Short task
Return the lines from the one containing "The width and" through the one containing "an action or", inclusive, copied without changes.

Data for processing
>> START
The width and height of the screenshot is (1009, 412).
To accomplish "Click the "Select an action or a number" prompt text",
>> END
>> START
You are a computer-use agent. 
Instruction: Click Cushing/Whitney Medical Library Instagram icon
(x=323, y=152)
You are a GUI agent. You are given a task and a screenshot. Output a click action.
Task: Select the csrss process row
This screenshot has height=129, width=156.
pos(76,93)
>> END
>> START
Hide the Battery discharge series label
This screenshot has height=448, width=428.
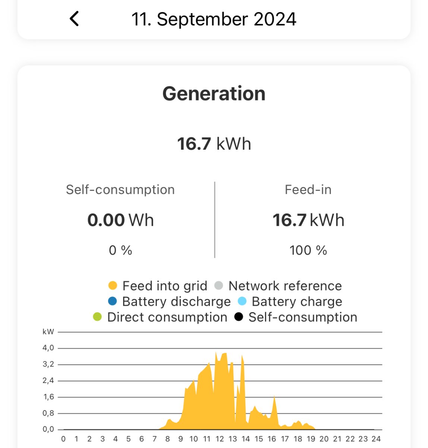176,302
>> END
Solved exercise
The width and height of the screenshot is (1009, 412).
To accomplish "Click the "Select an action or a number" prompt text",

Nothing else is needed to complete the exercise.